- What to work on
Scan the records below for the line with "Economía (448, 574)" and the line with "Saúde e esporte (286, 2248)". Repeat those two lines and every line between them exactly, and nothing else.

- Input for this task
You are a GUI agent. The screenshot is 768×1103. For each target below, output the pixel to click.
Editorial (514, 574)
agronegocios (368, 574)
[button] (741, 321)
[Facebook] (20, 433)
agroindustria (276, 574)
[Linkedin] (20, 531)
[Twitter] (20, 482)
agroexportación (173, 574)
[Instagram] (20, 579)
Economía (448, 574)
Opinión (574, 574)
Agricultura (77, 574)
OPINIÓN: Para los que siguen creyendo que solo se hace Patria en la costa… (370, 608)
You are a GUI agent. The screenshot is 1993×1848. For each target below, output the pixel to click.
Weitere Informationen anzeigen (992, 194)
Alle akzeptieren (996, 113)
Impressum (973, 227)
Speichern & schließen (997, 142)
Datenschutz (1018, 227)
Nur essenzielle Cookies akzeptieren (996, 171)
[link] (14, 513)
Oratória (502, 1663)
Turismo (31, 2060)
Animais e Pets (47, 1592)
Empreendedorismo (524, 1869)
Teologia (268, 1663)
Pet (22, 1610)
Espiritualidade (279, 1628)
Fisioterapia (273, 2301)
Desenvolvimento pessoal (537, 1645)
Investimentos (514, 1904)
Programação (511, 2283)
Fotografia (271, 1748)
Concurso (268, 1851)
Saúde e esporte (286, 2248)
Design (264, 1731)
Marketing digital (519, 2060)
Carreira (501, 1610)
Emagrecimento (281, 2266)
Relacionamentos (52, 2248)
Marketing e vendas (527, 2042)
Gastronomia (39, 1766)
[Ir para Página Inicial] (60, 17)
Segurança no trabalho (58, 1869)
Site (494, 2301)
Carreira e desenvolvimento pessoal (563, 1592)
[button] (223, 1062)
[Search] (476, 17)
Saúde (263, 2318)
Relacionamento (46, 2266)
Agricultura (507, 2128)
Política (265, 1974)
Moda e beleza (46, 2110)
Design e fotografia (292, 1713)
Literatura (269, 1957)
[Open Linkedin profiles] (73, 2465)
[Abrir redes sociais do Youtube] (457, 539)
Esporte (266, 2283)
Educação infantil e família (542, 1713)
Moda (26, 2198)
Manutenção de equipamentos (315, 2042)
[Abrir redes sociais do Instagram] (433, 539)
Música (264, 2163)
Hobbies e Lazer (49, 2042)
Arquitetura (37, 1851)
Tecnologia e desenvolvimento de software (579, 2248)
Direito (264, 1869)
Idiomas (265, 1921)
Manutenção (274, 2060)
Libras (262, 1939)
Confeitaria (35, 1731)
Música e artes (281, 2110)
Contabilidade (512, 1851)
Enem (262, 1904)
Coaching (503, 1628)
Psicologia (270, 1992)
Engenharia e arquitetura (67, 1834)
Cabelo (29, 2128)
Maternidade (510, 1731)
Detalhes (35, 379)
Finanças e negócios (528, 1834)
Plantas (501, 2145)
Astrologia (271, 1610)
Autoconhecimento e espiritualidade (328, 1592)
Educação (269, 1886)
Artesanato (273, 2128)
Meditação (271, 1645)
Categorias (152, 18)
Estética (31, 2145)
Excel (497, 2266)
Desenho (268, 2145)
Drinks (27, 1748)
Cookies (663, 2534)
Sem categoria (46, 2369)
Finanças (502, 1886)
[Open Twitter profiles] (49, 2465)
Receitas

- Answer space
Economía (448, 574)
Opinión (574, 574)
Agricultura (77, 574)
OPINIÓN: Para los que siguen creyendo que solo se hace Patria en la costa… (370, 608)
You are a GUI agent. The screenshot is 1993×1848. For each target below, output the pixel to click.
Weitere Informationen anzeigen (992, 194)
Alle akzeptieren (996, 113)
Impressum (973, 227)
Speichern & schließen (997, 142)
Datenschutz (1018, 227)
Nur essenzielle Cookies akzeptieren (996, 171)
[link] (14, 513)
Oratória (502, 1663)
Turismo (31, 2060)
Animais e Pets (47, 1592)
Empreendedorismo (524, 1869)
Teologia (268, 1663)
Pet (22, 1610)
Espiritualidade (279, 1628)
Fisioterapia (273, 2301)
Desenvolvimento pessoal (537, 1645)
Investimentos (514, 1904)
Programação (511, 2283)
Fotografia (271, 1748)
Concurso (268, 1851)
Saúde e esporte (286, 2248)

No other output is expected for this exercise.